Men have died from time to time, and worms have eaten them, but it’s not our fault: on the holodeck, it is.

4 I Would Rather Hear My Dog Bark At A Crow

The promise of immersive new media lies in their vivid immediacy. That very vividness raises questions that, if familiar from other media, nevertheless bear fresh reflection. Postmodernism entailed a prolonged investigation into the relationships among the scene and its depiction, and between its depiction and our apprehension [14]. The literary foregrounds postmodern oscillation, and the visual arts find ways to emphasize the relation between the pigment and the sunlight that illuminates the pretty girl’s bath[15]. But we need not be distracted in this way; the technical term art criticism adopts for the unreflective depiction of beauty is pornography.

We may equally worry over the mindless depiction of horror and carnage.
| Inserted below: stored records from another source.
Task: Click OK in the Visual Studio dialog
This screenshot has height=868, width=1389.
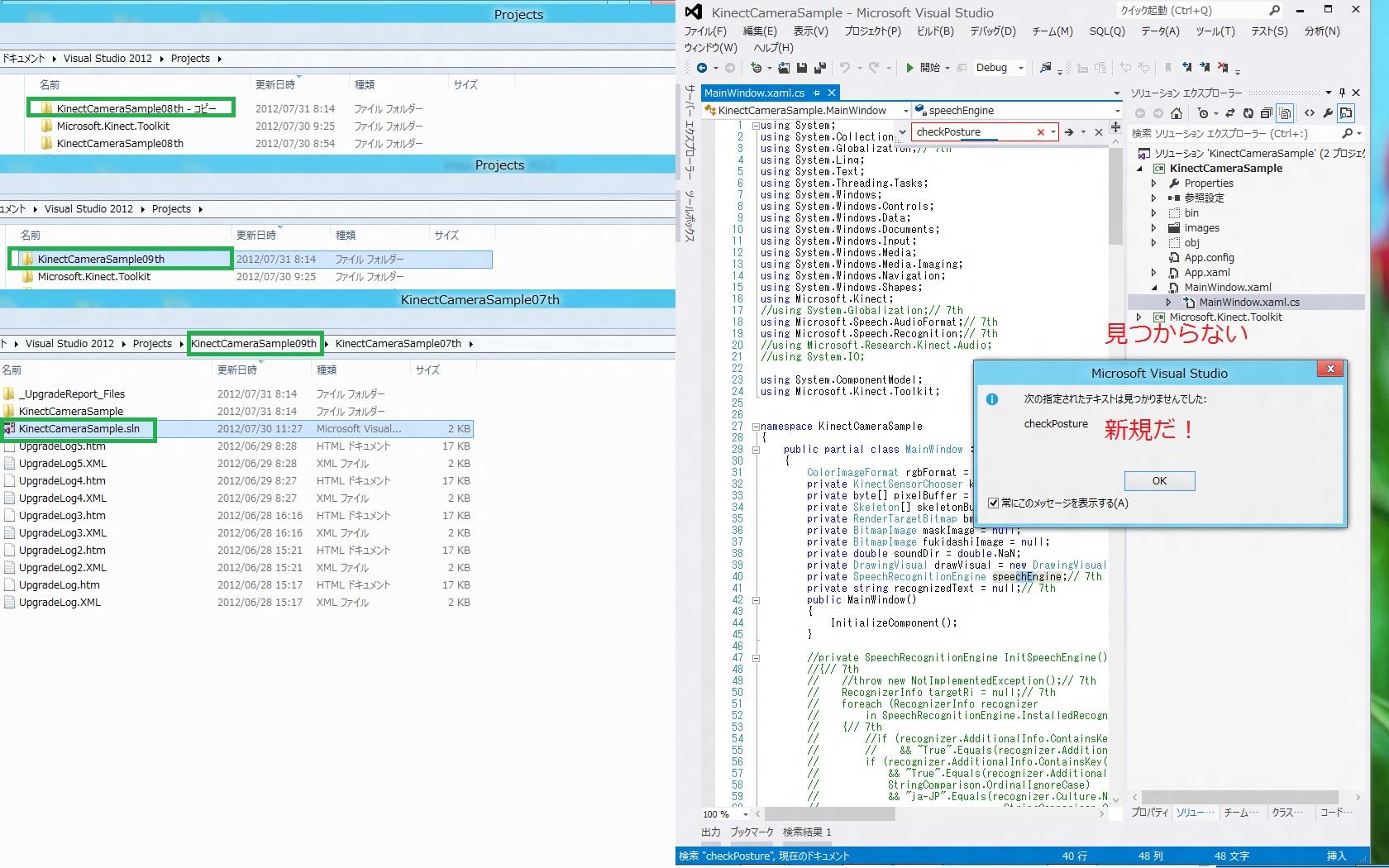Action: pyautogui.click(x=1159, y=481)
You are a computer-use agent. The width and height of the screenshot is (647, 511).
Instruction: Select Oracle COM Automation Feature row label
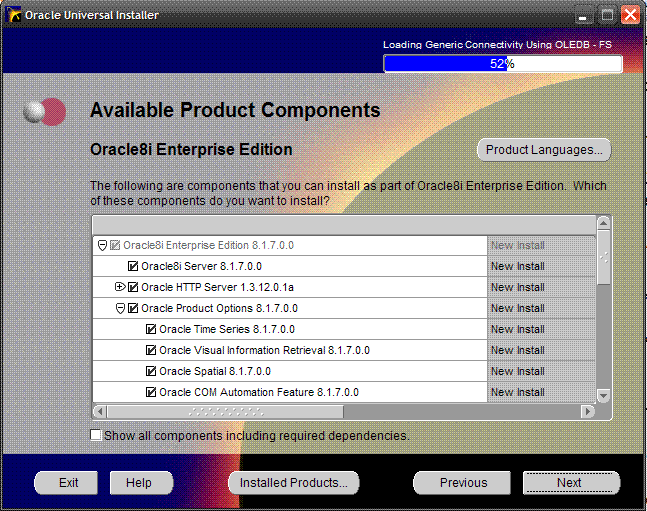coord(258,392)
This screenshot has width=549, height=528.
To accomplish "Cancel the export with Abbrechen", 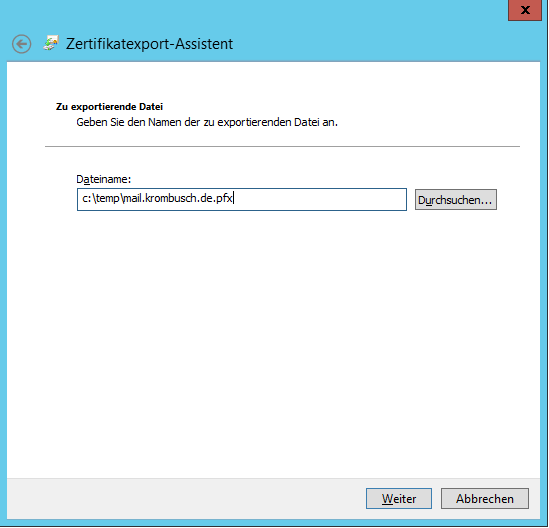I will coord(485,498).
This is not the argument, so tediously advanced by right-wing politicians, that pictures of naked ladies or criminal acts tempt impressionable youths to lives of crime. Rather, the more effective the immersion, the more convincing the illusion, the less space we have for reflecting on the fictive situation or on our response to it. To inflict torment harms us, even when the victim is not fully human or precisely real.

5 Sleep Of Reason

The holodeck itself first appears in Star Trek at its start. In the pilot episode, “The Menagerie,” Talosian scientists create a virtual reality for a human captive, rescued from a crash, whose injuries might otherwise prove intolerable [16]. Scarcely examined was the question of whether we ought to face things as they are: Roddenberry assumes that human women instinctively long to be physically attractive, but “The Menagerie” deprives its protagonist of any real opportunity to come to grips with her body. She cannot be a stoic: the immersive illusion gives her no op- portunity to discover stoicism. The illusion preempts reason.

McLuhan’s hot media sit uneasily in the company of the abstract, the theoretical, and the introspective. The fifty years since the medium became the message have seen the New Wave, the golden age, the blockbuster, mumblecore, Bollywood and much else but we know little more than we did then about crafting a cinematic discussion of nucleophilic substitution or Gödel’s Completeness Theorem. When we want to discuss test-driven development or the terms of a mortgage, we write.

The novel and the epic frequently balance the impulse to describe experience and the impulse to weigh the thought that experience evokes. Between battles and lovemaking, Les Miserables gives itself ample space to discuss the rights of man and the morality of the desperate. The epic poet sings of arms but also of the man, not of the hero’s strength but of his anger. Immersion gives us greater access to experience—to the sounds of ancient combat, to the beauty of those sad, captive Trojan women—but thus far it has done little to help us think more clearly about the status of refugees, whether it is better for the children to seek to assimilate with the (newly) dominant culture, whether we ought to stop a teenager (Polyxena or Marius) who has chosen to die for an idea rather than to live a slave. A playwright might intensify a character’s (imagined) pain to underline to clarify the pathos of her plight to the audience, but is it right for us to inflict that pain for our own private purposes?

6 Stand Up And Say To All The World, “This was a man!”

Many contemporary interactive fictions allow the reader wide latitude to choose the race and gender of the hero-protagonist, either through an explicit character-selection dialogue or through an introductory episode that acts as a sorting hat. This flexibility seeks to promote identification while redressing historical biases in race, gender, and sexual orientation [29].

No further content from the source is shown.